Closed erwanlc closed 7 years ago
Which setting did you used in following?: 1)Number of batches 2)MaxDegreeOfParallelism 3)BatchSize
I am using the default settings to test the tool: 1)Number of batches = 10 2)MaxDegreeOfParallelism = 1 3)BatchSize = 1000
Did you try to stop the builder then close and start again?
Yes, I did it several times. I also tried to restart from scratch by deleting the builder database without any success. I have the feeling that when I click on running, it doesn't do anything because even for the CDM database creation I need to do it by right click > Create tables. If just I launch the building process, the tables are not created. Is there a way to launch each step manually ?
Okay, I have found the reason. The script for creation builder database is outdated. You need to recreate [Building] table and add [SubChunk] table, scripts below:
DROP TABLE [dbo].[Building];
CREATE TABLE [dbo].[Building]( [Id] [int] NOT NULL, [CreateDestinationDbStart] [datetime] NULL, [CreateDestinationDbEnd] [datetime] NULL, [CreateChunksStart] [datetime] NULL, [CreateChunksEnd] [datetime] NULL, [CreateLookupStart] [datetime] NULL, [CreateLookupEnd] [datetime] NULL, [BuildingStart] [datetime] NULL, [BuildingEnd] [datetime] NULL, [CopyVocabularyStart] [datetime] NULL, [CopyVocabularyEnd] [datetime] NULL, [CreateIndexesStart] [datetime] NULL, [CreateIndexesEnd] [datetime] NULL, [AchillesStart] [datetime] NULL, [AchillesEnd] [datetime] NULL, CONSTRAINT [PK_Building] PRIMARY KEY CLUSTERED ( [Id] ASC )WITH (PAD_INDEX = OFF, STATISTICS_NORECOMPUTE = OFF, IGNORE_DUP_KEY = OFF, ALLOW_ROW_LOCKS = ON, ALLOW_PAGE_LOCKS = ON) ON [PRIMARY] ) ON [PRIMARY]

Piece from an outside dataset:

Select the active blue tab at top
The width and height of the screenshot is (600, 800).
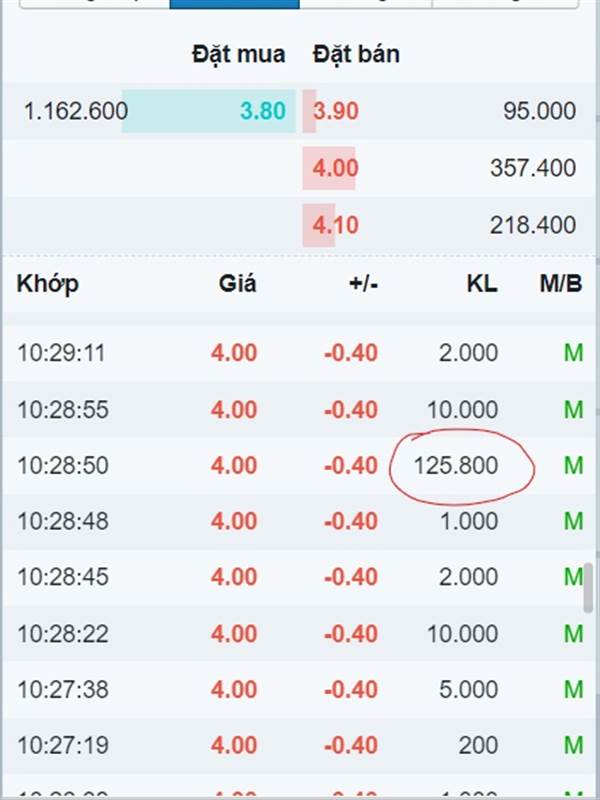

CREATE TABLE [dbo].[SubChunk]( [ChunkId] [int] NOT NULL, [Index] [int] NOT NULL, [MinPersonId] [bigint] NOT NULL, [MaxPersonId] [bigint] NOT NULL, [PersonCount] [int] NOT NULL, [Saved] [tinyint] NOT NULL CONSTRAINT [DF_SubChunk_Saved] DEFAULT ((0)), CONSTRAINT [PK_SubChunk] PRIMARY KEY CLUSTERED ( [ChunkId] ASC, [Index] ASC )WITH (PAD_INDEX = OFF, STATISTICS_NORECOMPUTE = OFF, IGNORE_DUP_KEY = OFF, ALLOW_ROW_LOCKS = ON, ALLOW_PAGE_LOCKS = ON) ON [PRIMARY] ) ON [PRIMARY]
GO
ALTER TABLE [dbo].[SubChunk] WITH CHECK ADD CONSTRAINT [FK_SubChunk_Chunk] FOREIGN KEY([ChunkId]) REFERENCES [dbo].[Chunk] ([Id]) ON DELETE CASCADE GO
ALTER TABLE [dbo].[SubChunk] CHECK CONSTRAINT [FK_SubChunk_Chunk] GO
Thanks for your help. I am now able to execute all the steps but nothing is stored in the destination database except the vocabulary. All the CDM tables are empty (there is nothing in the table PERSON for example). Do you think it could be because of the way I stored my data ? Does the DLLs to create the tables for Truven datasets are availables ?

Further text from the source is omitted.